Got a very scary note in mine today 'My. Swan, the bank called with something to say. Please call Mr. Amaza on this number.' Now, I'm not all that good at Japanese, so I hope you can imagine how terrifying it felt to be forced into discussing my finances, the means of my living here, in a language I don't understand.

I'm just thankful I've watched enough anime to understand the sentence constructions used when selling one's soul.

Anyway, turns out all they wanted to say was that the money transfer from home can't go through until Monday, as it's now the weekend and so everybody involved in that sort of thing is having a well-earned nap. Fine by me.

Phew.

So here I am, sitting at my desk, trying to tempt Ho-oh into staying in the Ultra Ball (actually called a Hyper Ball in Japanese, don't you know). Difficult stuff, let me tell you. I learnt from Diamond to not use up Master Balls (still called Master Balls in Japanese) so readily, so it's a long, bitter fight to claiming by giant flaming bird Pokemon. I'm just glad it doesn't have any recoil moves like Kyogre did...

And on that subject, tomorrow is Pikachu Day! Or so it shall be called in my diary from now on. Plan is to head to the Kyoto Cross Media Experience in Uzumasa with Polly and Mark...

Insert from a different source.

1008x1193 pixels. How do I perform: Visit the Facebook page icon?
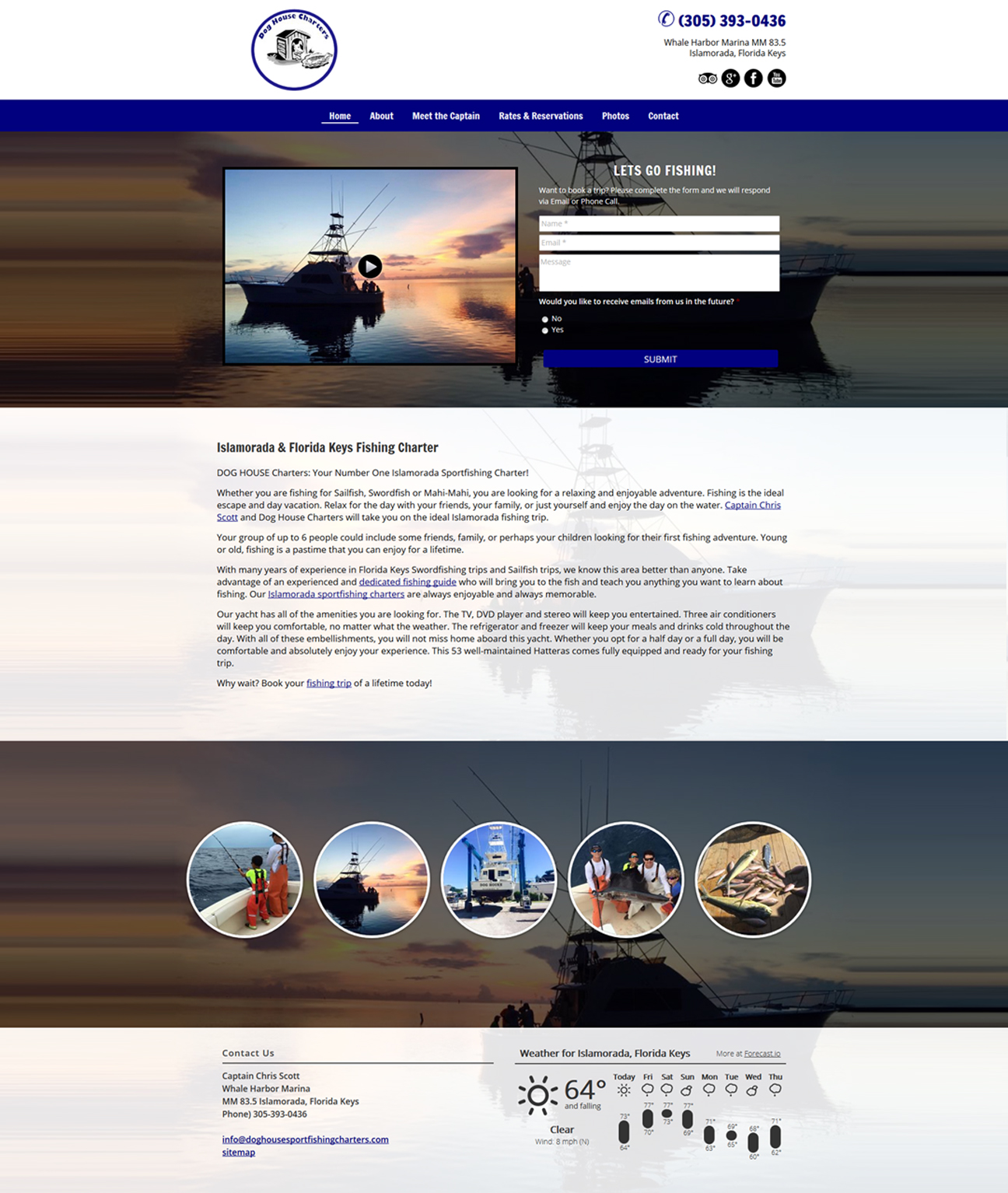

2 shakes that time. Cheeky thing.

...where Nintendo will be dishing out the Pikachus to whoever has a DS with a Japanese version of Diamond, Pearl, Platinum, HeartGold or SoulSilver. 'Pikachu?', I hear you say, 'He was in the original 150! He's no big prize!' Maybe not, but...

Argh! So close!!

...this is a proper Event Pikachu we're talking about! It may as well have come from the hands of Mr. Miyamoto himself! And besides, this one has the super-secret, never-before-given-to-a-Pikachu TM of Last Resort, an ultimate base attack Technique that can only be used once the Pokemon has used each of its other attacks at least once. Sounds pretty cool to me, though I would have prefered a Volt Tackle.

Have to preorder movie tickets for that one.

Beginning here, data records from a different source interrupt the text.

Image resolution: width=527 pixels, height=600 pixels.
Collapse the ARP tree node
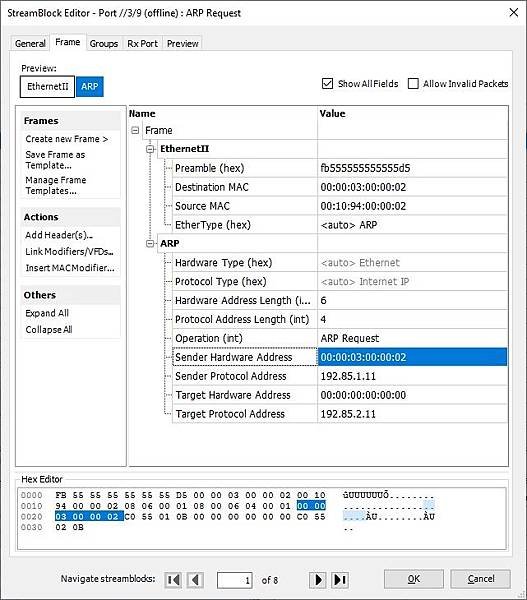click(150, 243)
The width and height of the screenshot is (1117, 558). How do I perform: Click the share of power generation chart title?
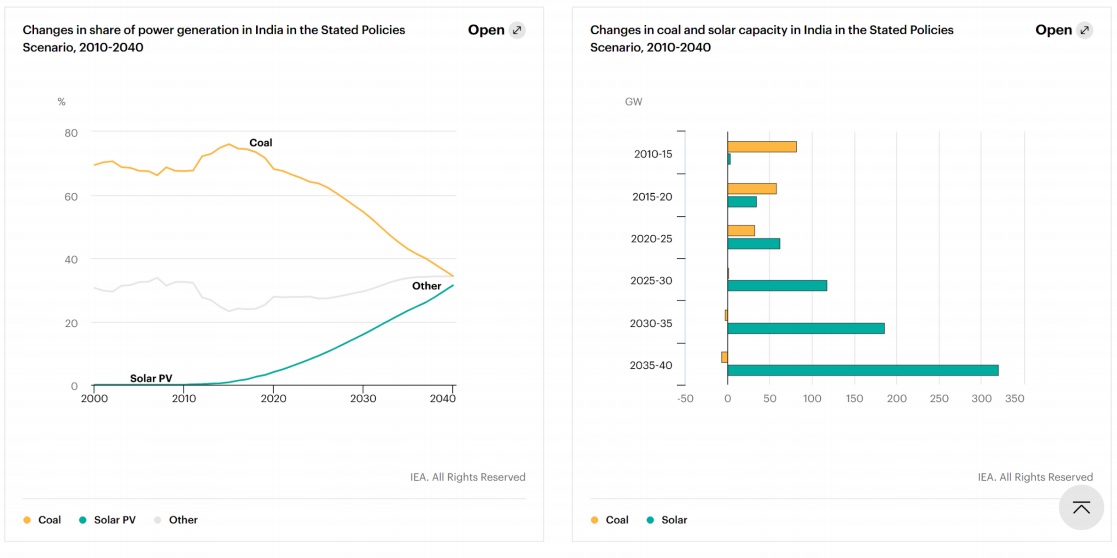pos(214,38)
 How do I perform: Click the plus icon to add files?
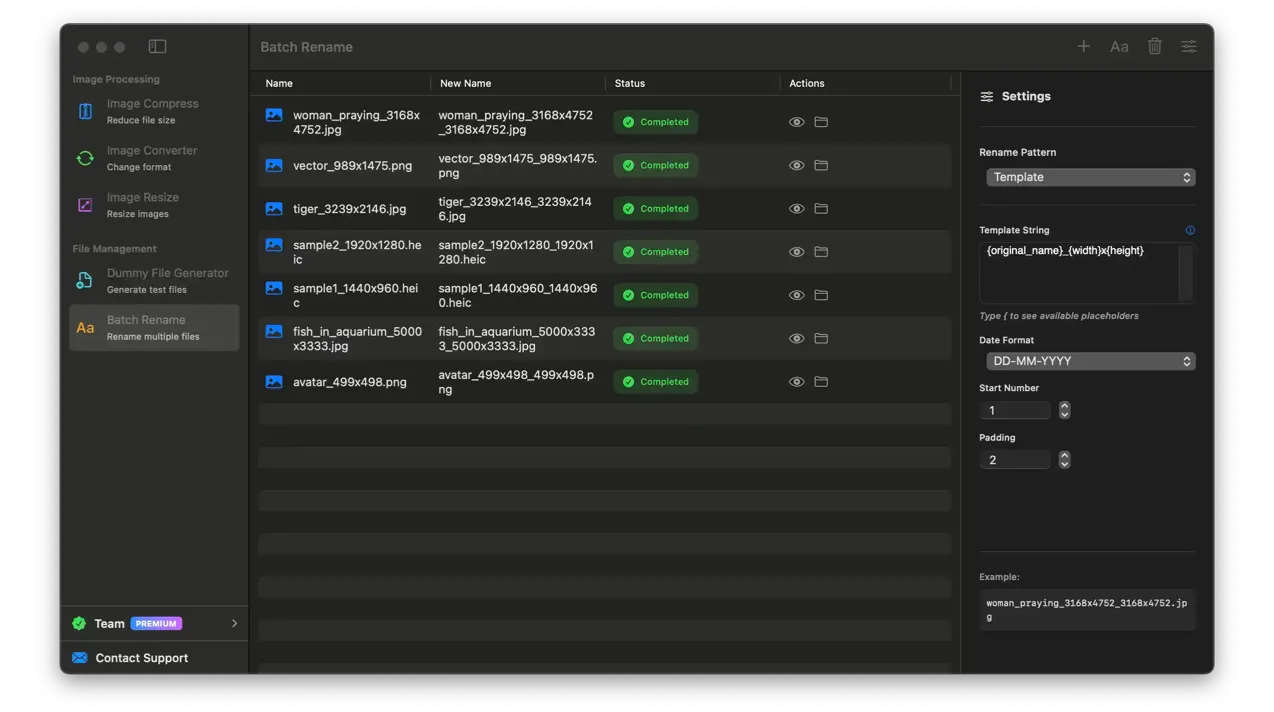(x=1083, y=46)
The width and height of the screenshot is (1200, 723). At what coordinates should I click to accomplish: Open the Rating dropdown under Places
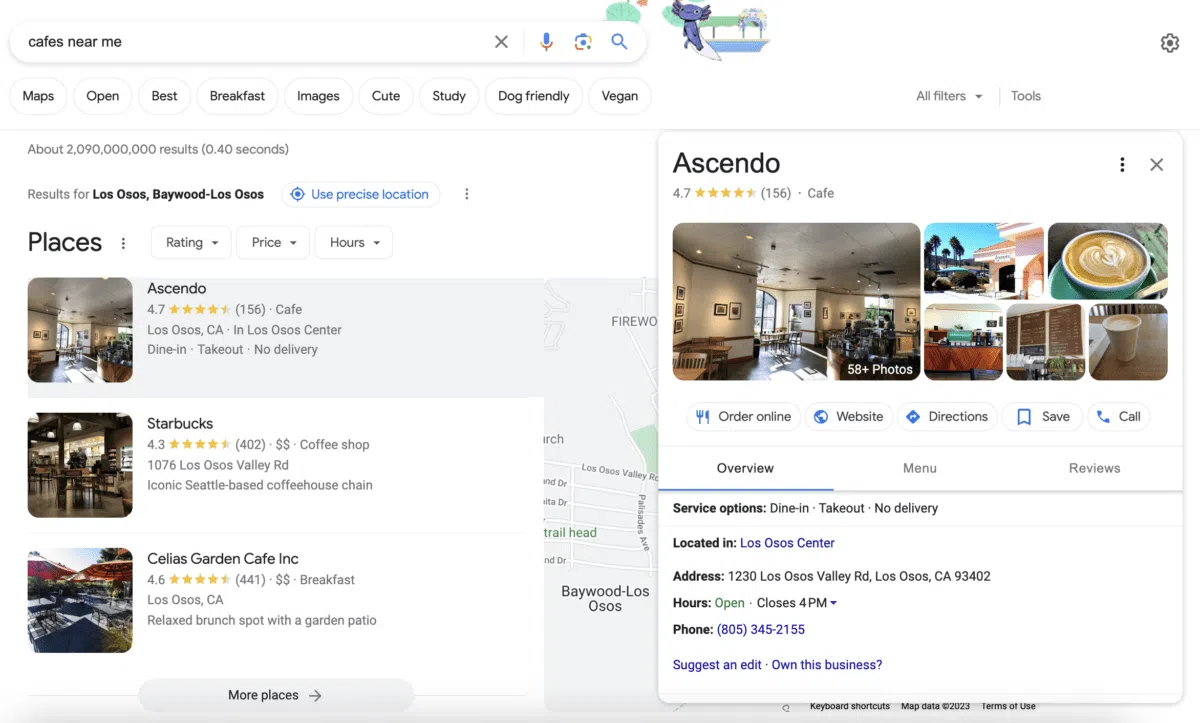click(190, 242)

Is there anything else? I can't think of anything. Currently also paused in the middle of the anime film Sword of the Stranger, which is alright but not as good as I'd heard people say it was. Oh, I made myself yakisoba tonight, and it was nice. I made an okinomiyaki the other day, and that was nice too. Google them, if you're interested.

Well, thanks again for reading. Sorry for the no pictures, there's not really been anything else to photograph. I shall try my utmost to get ace pictures of Pokemon tomorrow. Oooh, it'll be just like Pokemon Snap!

Anyway, thanks very much for reading!